A fúria cômica das redes contra o “bela, recatada e ‘do lar’”

Um perfil da ‘Veja’ de Marcela Temer, eventual nova primeira dama do país, convulsiona as redes sociais

A república brasileira está em chamas. Ok, já sabemos disso, afinal a programação da crise política ocupa atualmente um espaço de 24/7 em nossas vidas. Mas o último incêndio não vem do Congresso, onde a Câmara de Deputados aprovou há três dias o envio do impeachment de Dilma Rousseff ao Senado, nem de qualquer outra cúpula estranha do poder em Brasília. Vem de um perfil de Marcela Temer, esposa do vice-presidente Michel Temer, portanto talvez a futura primeira-dama que a revista Veja publicou em 18 de abril. O título "Bela, recatada e do lar" da reportagem parece ter acendido a fúria cômica das brasileiras (e brasileiros).

Michel Temer e a esposa, Marcela, ao lado de Dilma na posse da presidenta, em 2015.

Uma enxurrada de memes surgiram com Marias, Joanas, Paulas, Rebecas e Zenaidas interpretando suas maneiras de ser “bela, recatada e ‘do lar’”. O tema virou trending topic no Twitter. Nas imagens, há mulheres de todas as idades trabalhando, cuidando da casa e dos filhos e muitas, muitas delas apenas curtindo a vida adoidado. Tudo parece ser uma resposta "ao bom comportamento" atribuído a Marcela no texto da revista, cujo marido, por causa disso, seria "um homem de sorte".  A mulher com quem o vice-presidente é casado há 13 anos não é ouvida na reportagem, mas sua irmã a descreve "como recatada", com roupas até o joelho e preferência por cores claras.

O coletivo feminista Think Olga se perguntou qual seria a reação masculina se o companheiro de uma mulher no comando de um país ou mesmo o marido da Rainha Elizabeth fosse descrito com os adjetivos da revista.

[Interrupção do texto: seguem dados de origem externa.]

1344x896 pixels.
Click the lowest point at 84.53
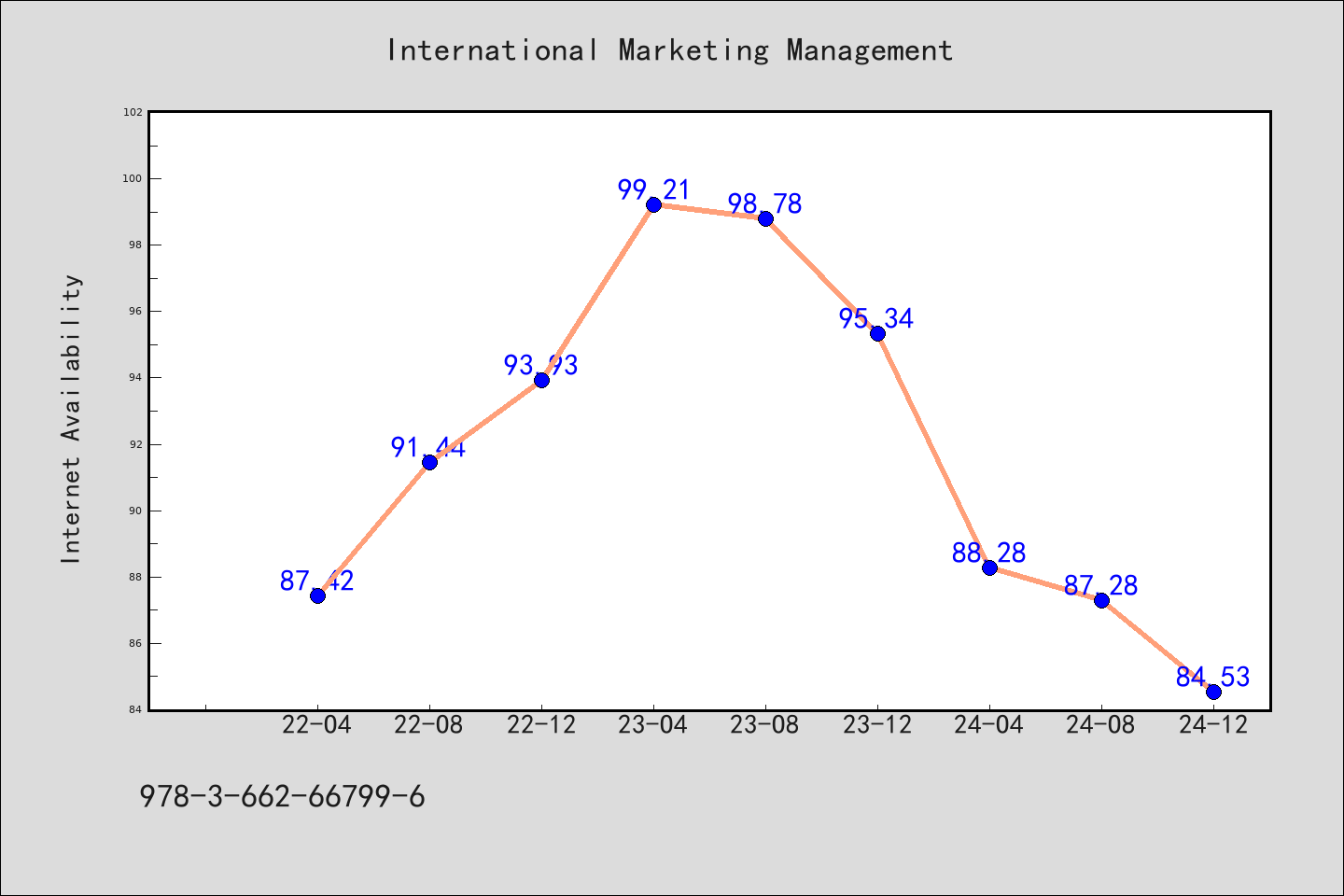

Alguns dos que se manifestaram acharam por bem explicar que a chuva de memes não era contra Marcela, mas contra o que acreditam ser a intenção da reportagem de vender um "modelo de mulher". Frisaram que defendiam o direito dela dedicar tempo ao filho e a outras atividades, inclusive tratamento de pele, se assim bem entendesse.

 

No Brasil da Guerra Fria tropicalizada, dividido entre "direita" e "esquerda", pró e contra o impeachment, sobrou até para os apoiadores de Dilma Rousseff que quiseram surfar na onda e criticar a mulher de Temer de maneira machista. O debate sobre sexismo já é uma das camadas da crise há algum tempo. A presidenta Dilma Rousseff é frequentemente xingada com termos sexistas e nesta semana ela repetiu a jornais estrangeiros que se vê como vítima de misoginia. No mês passado, a presidenta reclamou formalmente de uma reportagem da revista Isto É que, sem citar entrevistados com nomes, dizia que ela estava "desequilibrada". Uma das autoras do pedido de impeachment, a professora da USP, Janaína Paschoal, também foi descrita como "descompensada por falta de homem" depois de sua enérgica apresentação no Largo do São Francisco em São Paulo.